### Passage
(begin)
Is your talent strategy rooted in your business strategy? Culture can’t just be an assortment of well-meaning HR practices; it has to grow out of distinctive business practices. As I reflect on the great companies I’ve gotten to know — companies that are winning big in tough, competitive fields — they all exude what brand strategist Adam Morgan calls a “lighthouse identity.” Every time you encounter them, however you encounter them, you understand what makes them different, what they’re prepared to do that other companies aren’t, and why what they’re doing is relevant today. That’s why building a great culture starts with intellectual clarity about what your organization stands for and why you expect to win. There can be no talent strategy without a compelling business strategy.
(end)
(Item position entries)
(begin)
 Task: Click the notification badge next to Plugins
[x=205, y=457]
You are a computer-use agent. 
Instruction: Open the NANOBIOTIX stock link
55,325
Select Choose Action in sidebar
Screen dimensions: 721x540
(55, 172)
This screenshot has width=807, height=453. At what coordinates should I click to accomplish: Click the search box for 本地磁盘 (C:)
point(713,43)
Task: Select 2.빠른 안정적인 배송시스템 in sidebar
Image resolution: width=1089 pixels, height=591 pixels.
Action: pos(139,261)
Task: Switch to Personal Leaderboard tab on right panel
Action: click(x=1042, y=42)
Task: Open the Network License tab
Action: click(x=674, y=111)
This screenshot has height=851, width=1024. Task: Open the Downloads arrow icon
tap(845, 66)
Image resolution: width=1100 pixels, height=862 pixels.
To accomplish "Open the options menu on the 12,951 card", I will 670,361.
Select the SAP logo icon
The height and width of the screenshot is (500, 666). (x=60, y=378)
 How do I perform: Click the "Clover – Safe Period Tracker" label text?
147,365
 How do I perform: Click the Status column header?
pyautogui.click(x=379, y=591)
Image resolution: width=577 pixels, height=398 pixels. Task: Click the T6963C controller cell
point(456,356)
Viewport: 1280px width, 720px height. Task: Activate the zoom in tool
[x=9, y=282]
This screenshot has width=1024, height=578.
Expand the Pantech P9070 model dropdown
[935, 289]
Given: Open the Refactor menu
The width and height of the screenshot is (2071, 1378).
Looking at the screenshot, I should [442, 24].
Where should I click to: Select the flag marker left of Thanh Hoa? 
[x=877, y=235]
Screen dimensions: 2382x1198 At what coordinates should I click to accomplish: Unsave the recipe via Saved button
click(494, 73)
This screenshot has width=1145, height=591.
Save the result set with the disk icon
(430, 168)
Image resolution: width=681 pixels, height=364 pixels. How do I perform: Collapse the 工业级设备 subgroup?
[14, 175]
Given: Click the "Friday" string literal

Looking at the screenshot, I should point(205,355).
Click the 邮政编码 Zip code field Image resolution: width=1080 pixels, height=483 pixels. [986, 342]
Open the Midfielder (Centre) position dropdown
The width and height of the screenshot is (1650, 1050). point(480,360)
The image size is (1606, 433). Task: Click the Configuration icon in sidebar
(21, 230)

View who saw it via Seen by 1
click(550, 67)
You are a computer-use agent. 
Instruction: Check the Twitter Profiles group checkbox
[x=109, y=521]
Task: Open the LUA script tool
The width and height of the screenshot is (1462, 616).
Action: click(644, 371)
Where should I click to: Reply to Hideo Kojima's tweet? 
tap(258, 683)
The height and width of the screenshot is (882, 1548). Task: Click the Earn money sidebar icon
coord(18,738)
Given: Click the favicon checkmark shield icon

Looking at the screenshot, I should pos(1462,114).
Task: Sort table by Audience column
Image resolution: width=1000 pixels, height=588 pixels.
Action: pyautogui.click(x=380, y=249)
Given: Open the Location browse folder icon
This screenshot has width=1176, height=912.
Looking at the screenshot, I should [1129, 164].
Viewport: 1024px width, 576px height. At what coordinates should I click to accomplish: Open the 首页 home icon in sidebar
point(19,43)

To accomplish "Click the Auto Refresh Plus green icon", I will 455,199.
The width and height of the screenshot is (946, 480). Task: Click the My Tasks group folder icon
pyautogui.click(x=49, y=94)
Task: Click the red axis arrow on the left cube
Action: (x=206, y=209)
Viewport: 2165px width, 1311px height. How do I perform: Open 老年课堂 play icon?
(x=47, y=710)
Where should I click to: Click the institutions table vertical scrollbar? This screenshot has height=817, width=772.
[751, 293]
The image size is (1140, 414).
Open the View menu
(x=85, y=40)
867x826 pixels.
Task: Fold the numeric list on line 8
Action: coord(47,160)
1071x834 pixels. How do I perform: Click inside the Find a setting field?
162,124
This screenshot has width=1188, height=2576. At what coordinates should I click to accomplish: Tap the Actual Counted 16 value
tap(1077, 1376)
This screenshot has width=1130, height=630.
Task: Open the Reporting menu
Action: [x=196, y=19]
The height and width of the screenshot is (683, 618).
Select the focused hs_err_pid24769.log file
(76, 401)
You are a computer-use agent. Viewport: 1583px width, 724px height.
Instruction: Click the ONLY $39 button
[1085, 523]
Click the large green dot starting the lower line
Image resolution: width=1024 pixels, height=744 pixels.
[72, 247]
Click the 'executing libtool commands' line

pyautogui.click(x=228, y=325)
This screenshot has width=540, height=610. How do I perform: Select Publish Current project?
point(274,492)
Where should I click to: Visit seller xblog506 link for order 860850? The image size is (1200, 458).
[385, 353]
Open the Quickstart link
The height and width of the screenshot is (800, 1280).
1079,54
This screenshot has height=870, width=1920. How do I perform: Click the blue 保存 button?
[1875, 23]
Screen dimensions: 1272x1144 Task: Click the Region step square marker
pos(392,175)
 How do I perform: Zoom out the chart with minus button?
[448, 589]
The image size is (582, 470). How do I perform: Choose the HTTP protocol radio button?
(end)
### Direction
Extend the piece on talent strategy and business strategy, picking up right after its final sentence.

### Reply
Does your company work as distinctively as it competes? Yes, the most successful companies think differently from everyone else — that’s what separates them from the competition in the marketplace. But they also care more than everyone else — that’s what holds people together as colleagues in the workplace. So much of what we focus on as leaders is how to be more clever: big data, slick apps, social media. A great culture allows clever organizations to be more human, to make everything they do more authentic, real, memorable. The true promise of a culture, argues influential venture capitalist Ben Horowitz, is to “be provocative enough to change what people do every day.” That’s the real connection between culture and strategy: If you want to energize and elevate how your organization competes, you have to energize and elevate how your people behave.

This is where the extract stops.